> **EXTRACT**:
= = = = =

My Kitchen Table
From failed bakes to confident cakes 🍰
Helping beginners bake & decorate with confidence
Fun, hands-on cake workshops
📍 Mullingar
https://www.mykitchentable.ie/book-online
Five days. Five bakes. So many smiles.
What an incredible week we had at our Junior Bakers Camp!
Over five fun-filled days, these amazing young bakers mixed, whisked, piped and decorated their way through:
🍓 Strawberry & Cream Sponge Cake
🧁 Vanilla Cupcakes
🍫 Chocolate Cake
🤎 Fudgy Brownies
🍪 Sugar Cookies
But the best part wasn’t the cakes…
It was watching their confidence grow with every bake.
They learned new skills, made new friends, encouraged each other, got creative, and left every day so proud of what they’d made.
Seeing their excitement when they held up their finished bakes reminded me exactly why I love doing this. 💛
A huge well done to every single junior baker—you should all be so proud of yourselves!
If your cupcakes are dry, dense, cracked or uneven, it might not be your recipe… it could be your technique.
Here are 5 things to avoid:
❌ Using cold ingredients
Room temperature ingredients mix together more evenly and create a smoother batter.
❌ Overmixing after adding the flour
Mix just until combined. Overmixing develops gluten, giving you heavy, dense cupcakes.

= = = = =

> **TASK A**: Can you reproduce the rows from the line with "How do I perform: Select" up to and including the line with "Action: [x=356, y=269]", substituting "drop-down menu" for every "dropdown" and changing nothing else? Leave the pictures out.
> **TASK B**: Could you resume the baking post, picking up right after its last sentence?
The rows below have no connection to the baking post.

> **ROWS**:
= = = = =

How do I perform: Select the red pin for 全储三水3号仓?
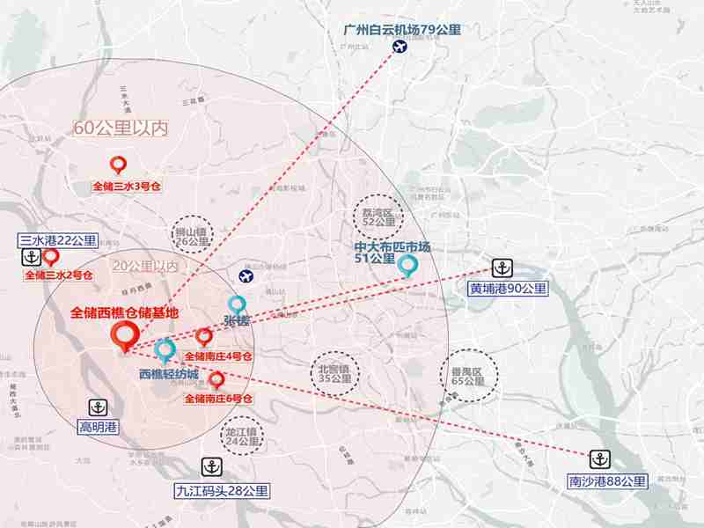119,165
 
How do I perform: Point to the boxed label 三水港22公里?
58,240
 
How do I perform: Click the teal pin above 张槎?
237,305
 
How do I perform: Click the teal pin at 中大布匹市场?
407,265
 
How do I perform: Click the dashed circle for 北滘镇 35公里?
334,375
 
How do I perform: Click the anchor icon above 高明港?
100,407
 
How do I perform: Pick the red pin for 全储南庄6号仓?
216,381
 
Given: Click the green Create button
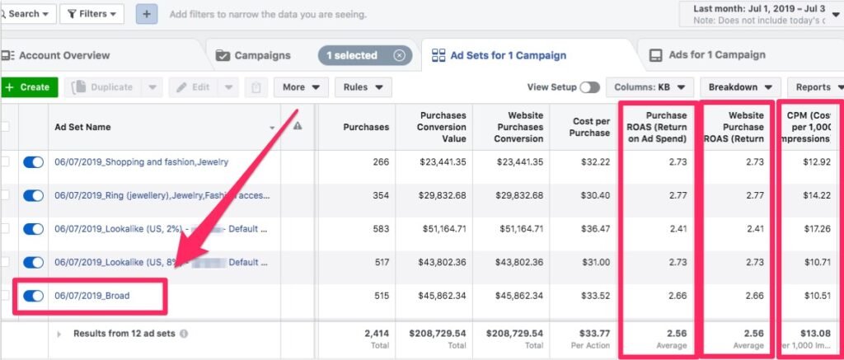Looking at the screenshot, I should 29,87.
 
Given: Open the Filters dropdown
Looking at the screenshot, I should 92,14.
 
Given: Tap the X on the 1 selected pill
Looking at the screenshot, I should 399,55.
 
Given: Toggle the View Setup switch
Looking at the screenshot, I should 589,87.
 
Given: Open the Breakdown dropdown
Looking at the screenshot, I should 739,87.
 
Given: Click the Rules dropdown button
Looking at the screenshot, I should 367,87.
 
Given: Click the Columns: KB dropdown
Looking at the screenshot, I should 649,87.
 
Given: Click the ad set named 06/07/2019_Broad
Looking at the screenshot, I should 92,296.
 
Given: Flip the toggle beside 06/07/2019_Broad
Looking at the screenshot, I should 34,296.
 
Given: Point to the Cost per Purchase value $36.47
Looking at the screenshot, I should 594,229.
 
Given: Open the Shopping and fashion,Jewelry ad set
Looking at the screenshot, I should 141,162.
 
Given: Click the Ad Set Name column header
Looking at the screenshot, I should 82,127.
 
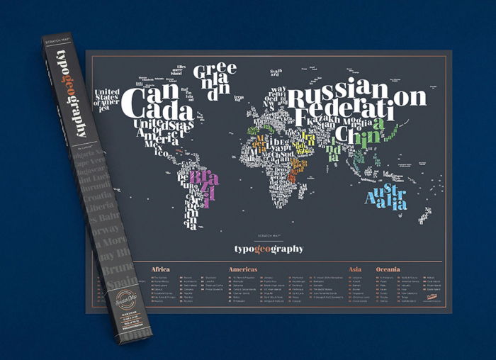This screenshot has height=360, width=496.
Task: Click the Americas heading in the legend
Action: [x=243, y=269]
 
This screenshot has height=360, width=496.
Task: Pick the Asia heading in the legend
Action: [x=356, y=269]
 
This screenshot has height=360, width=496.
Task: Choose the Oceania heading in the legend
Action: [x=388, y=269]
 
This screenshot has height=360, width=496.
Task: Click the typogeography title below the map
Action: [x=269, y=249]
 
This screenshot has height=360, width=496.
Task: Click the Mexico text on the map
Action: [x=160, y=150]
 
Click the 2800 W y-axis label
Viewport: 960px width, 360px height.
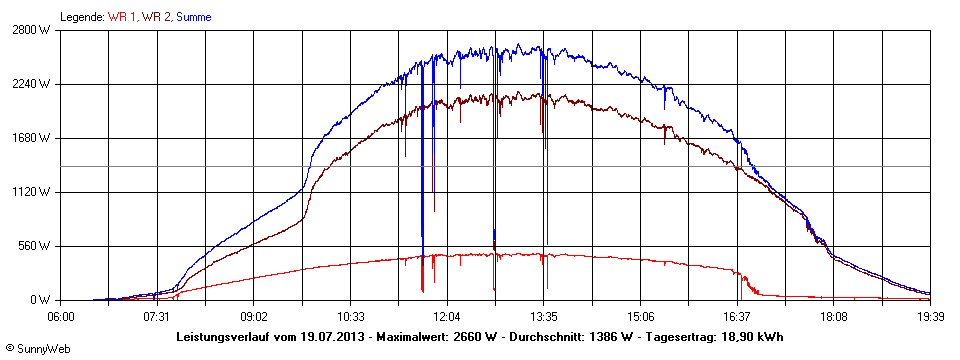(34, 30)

= = = = =

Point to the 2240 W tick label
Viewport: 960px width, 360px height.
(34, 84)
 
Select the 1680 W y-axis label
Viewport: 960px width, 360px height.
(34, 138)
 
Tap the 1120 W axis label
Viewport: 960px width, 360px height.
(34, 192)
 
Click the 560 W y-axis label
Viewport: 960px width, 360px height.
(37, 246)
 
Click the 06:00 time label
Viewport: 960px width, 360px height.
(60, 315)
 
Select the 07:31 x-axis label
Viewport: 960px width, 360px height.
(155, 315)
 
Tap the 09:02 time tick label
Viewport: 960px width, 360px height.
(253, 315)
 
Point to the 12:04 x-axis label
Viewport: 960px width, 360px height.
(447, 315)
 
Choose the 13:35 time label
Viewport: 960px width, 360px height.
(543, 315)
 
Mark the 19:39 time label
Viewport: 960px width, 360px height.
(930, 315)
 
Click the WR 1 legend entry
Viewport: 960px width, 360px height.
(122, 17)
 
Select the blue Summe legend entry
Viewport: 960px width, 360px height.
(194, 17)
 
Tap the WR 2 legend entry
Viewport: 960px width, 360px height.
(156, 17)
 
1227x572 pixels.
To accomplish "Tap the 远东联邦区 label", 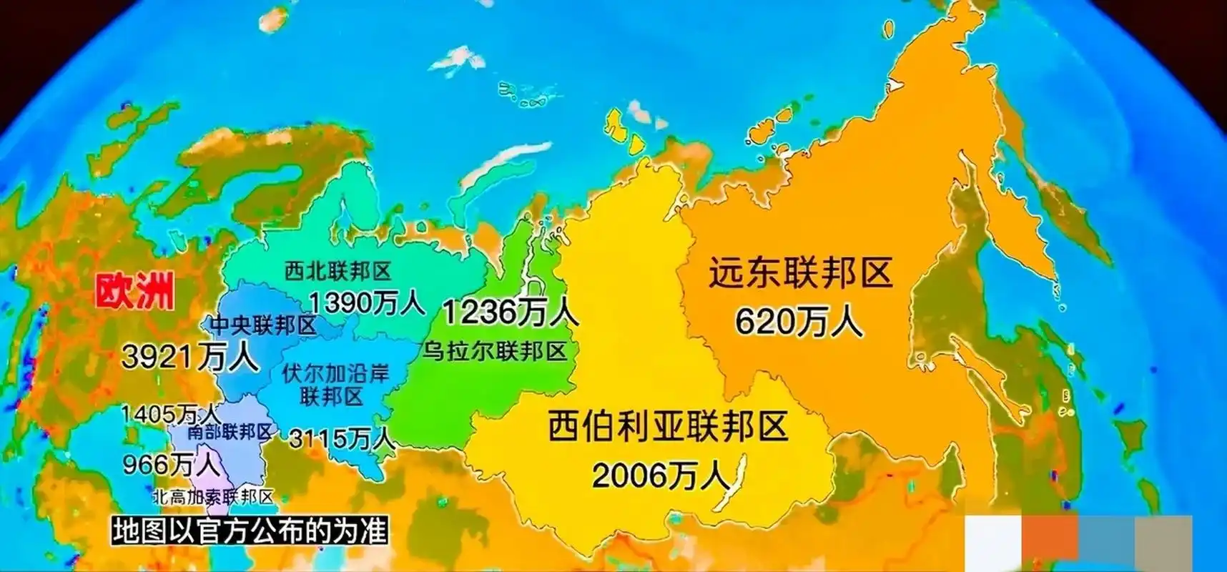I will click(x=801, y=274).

= = = = =

> **FINAL RESULT A**:
How do I perform: Select the red pin for 全储三水3号仓?
119,165
 
How do I perform: Point to the boxed label 三水港22公里?
58,240
 
How do I perform: Click the teal pin above 张槎?
237,305
 
How do I perform: Click the teal pin at 中大布匹市场?
407,265
 
How do I perform: Click the dashed circle for 北滘镇 35公里?
334,375
 
How do I perform: Click the anchor icon above 高明港?
100,407
 
How do I perform: Pick the red pin for 全储南庄6号仓?
216,381
 
Given: Click the green Create button
Looking at the screenshot, I should 29,87.
 
Given: Open the Filters drop-down menu
Looking at the screenshot, I should 92,14.
 
Given: Tap the X on the 1 selected pill
Looking at the screenshot, I should 399,55.
 
Given: Toggle the View Setup switch
Looking at the screenshot, I should 589,87.
 
Given: Open the Breakdown drop-down menu
Looking at the screenshot, I should 739,87.
 
Given: Click the Rules drop-down menu button
Looking at the screenshot, I should 367,87.
 
Given: Click the Columns: KB drop-down menu
Looking at the screenshot, I should 649,87.
 
Given: Click the ad set named 06/07/2019_Broad
Looking at the screenshot, I should 92,296.
 
Given: Flip the toggle beside 06/07/2019_Broad
Looking at the screenshot, I should 34,296.
 
Given: Point to the Cost per Purchase value $36.47
Looking at the screenshot, I should 594,229.
 
Given: Open the Shopping and fashion,Jewelry ad set
Looking at the screenshot, I should 141,162.
 
Given: Click the Ad Set Name column header
Looking at the screenshot, I should 82,127.
 
This screenshot has height=360, width=496.
Task: Click the Americas heading in the legend
Action: [x=243, y=269]
 
This screenshot has height=360, width=496.
Task: Pick the Asia heading in the legend
Action: [x=356, y=269]

> **FINAL RESULT B**:
❌ Overfilling your cupcake liners
Aim for around ⅔ full (or the amount your recipe recommends) to help prevent overflowing and cracked tops.
❌ Putting them into a cold oven
Always preheat your oven so your cupcakes rise evenly from the start.
❌ Leaving them in the tin too long
Let them rest for about 5 minutes, then transfer them to a wire rack to cool completely.
Perfect cupcakes aren’t just about having a great recipe…they’re about building good baking habits.
Creaming butter and sugar isn’t just mixing…
it’s what gives your cake its light, soft texture
When done properly, it should be:
• lighter in colour
• smooth
• slightly fluffy
If it still looks yellow and dense, it needs more time.
This step adds air into your batter and that’s what helps your cake rise and stay soft.
Get this right, and you’ll notice a big difference in your bakes.
Cake 101: What NOT to do when mixing flour for a cake
The moment flour goes into your batter, everything changes.
This is where I see so many beginner bakers accidentally ruin an otherwise perfect cake.
Here’s what NOT to do:
❌ Don’t dump all the flour in aggressively
Add it gently (especially if alternating with liquids) so it incorporates evenly.
❌ Don’t beat it on high speed
Once flour goes in, mix on low speed or fold gently.
❌ Don’t keep mixing until “extra smooth”
A perfectly silky batter is not the goal here.
✅ Mix just until the flour disappears
A few tiny streaks are okay — they’ll finish mixing as you fold.
Why?
Because overmixing develops gluten.
Too much gluten =
❌ Dense cake
❌ Tough crumb
❌ Tunnels / big air pockets
❌ Less soft and fluffy texture
Think of flour like this:
Once it goes in, treat your batter gently.
Less mixing often gives you a better cake.
💬 Are you guilty of overmixing after adding flour?
Cake 101: 5 things to avoid when making a cake
Sometimes it’s not the recipe causing problems… it’s the little habits we don’t realise matter.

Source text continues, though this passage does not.